**EXERCISE INPUT:**
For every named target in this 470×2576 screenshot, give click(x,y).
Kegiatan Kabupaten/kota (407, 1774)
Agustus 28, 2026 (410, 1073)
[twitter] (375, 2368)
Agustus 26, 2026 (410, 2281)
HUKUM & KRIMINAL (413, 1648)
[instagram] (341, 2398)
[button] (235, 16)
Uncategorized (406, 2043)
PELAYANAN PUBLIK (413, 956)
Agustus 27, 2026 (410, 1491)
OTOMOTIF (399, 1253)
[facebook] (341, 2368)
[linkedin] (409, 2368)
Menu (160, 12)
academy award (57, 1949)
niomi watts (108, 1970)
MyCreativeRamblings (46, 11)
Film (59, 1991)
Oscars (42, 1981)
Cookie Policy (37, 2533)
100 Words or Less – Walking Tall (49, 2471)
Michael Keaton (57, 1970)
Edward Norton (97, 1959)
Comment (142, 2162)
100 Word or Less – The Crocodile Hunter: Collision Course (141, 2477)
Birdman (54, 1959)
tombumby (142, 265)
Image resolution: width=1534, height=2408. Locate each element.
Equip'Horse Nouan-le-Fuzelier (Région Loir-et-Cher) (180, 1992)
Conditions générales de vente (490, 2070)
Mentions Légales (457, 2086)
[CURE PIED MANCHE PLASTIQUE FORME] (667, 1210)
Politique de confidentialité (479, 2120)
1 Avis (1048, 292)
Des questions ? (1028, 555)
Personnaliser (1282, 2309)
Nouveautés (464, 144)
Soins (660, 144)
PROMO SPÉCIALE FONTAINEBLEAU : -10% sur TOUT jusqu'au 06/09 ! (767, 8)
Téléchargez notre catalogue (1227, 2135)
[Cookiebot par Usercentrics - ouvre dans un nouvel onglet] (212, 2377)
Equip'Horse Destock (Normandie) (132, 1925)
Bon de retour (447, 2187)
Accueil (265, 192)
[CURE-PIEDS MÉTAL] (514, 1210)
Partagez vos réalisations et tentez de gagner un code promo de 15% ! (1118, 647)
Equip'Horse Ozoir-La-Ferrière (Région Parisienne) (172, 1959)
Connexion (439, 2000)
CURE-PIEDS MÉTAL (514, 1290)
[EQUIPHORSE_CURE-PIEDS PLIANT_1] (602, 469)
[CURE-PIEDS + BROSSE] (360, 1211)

**TASK BRIEF:** Transcribe the listing above exactly, including every line.

**ANSWER TO THE PROBLEM:**
For every named target in this 470×2576 screenshot, give click(x,y).
Kegiatan Kabupaten/kota (407, 1774)
Agustus 28, 2026 (410, 1073)
[twitter] (375, 2368)
Agustus 26, 2026 (410, 2281)
HUKUM & KRIMINAL (413, 1648)
[instagram] (341, 2398)
[button] (235, 16)
Uncategorized (406, 2043)
PELAYANAN PUBLIK (413, 956)
Agustus 27, 2026 (410, 1491)
OTOMOTIF (399, 1253)
[facebook] (341, 2368)
[linkedin] (409, 2368)
Menu (160, 12)
academy award (57, 1949)
niomi watts (108, 1970)
MyCreativeRamblings (46, 11)
Film (59, 1991)
Oscars (42, 1981)
Cookie Policy (37, 2533)
100 Words or Less – Walking Tall (49, 2471)
Michael Keaton (57, 1970)
Edward Norton (97, 1959)
Comment (142, 2162)
100 Word or Less – The Crocodile Hunter: Collision Course (141, 2477)
Birdman (54, 1959)
tombumby (142, 265)
Image resolution: width=1534, height=2408. Locate each element.
Equip'Horse Nouan-le-Fuzelier (Région Loir-et-Cher) (180, 1992)
Conditions générales de vente (490, 2070)
Mentions Légales (457, 2086)
[CURE PIED MANCHE PLASTIQUE FORME] (667, 1210)
Politique de confidentialité (479, 2120)
1 Avis (1048, 292)
Des questions ? (1028, 555)
Personnaliser (1282, 2309)
Nouveautés (464, 144)
Soins (660, 144)
PROMO SPÉCIALE FONTAINEBLEAU : -10% sur TOUT jusqu'au 06/09 ! (767, 8)
Téléchargez notre catalogue (1227, 2135)
[Cookiebot par Usercentrics - ouvre dans un nouvel onglet] (212, 2377)
Equip'Horse Destock (Normandie) (132, 1925)
Bon de retour (447, 2187)
Accueil (265, 192)
[CURE-PIEDS MÉTAL] (514, 1210)
Partagez vos réalisations et tentez de gagner un code promo de 15% ! (1118, 647)
Equip'Horse Ozoir-La-Ferrière (Région Parisienne) (172, 1959)
Connexion (439, 2000)
CURE-PIEDS MÉTAL (514, 1290)
[EQUIPHORSE_CURE-PIEDS PLIANT_1] (602, 469)
[CURE-PIEDS + BROSSE] (360, 1211)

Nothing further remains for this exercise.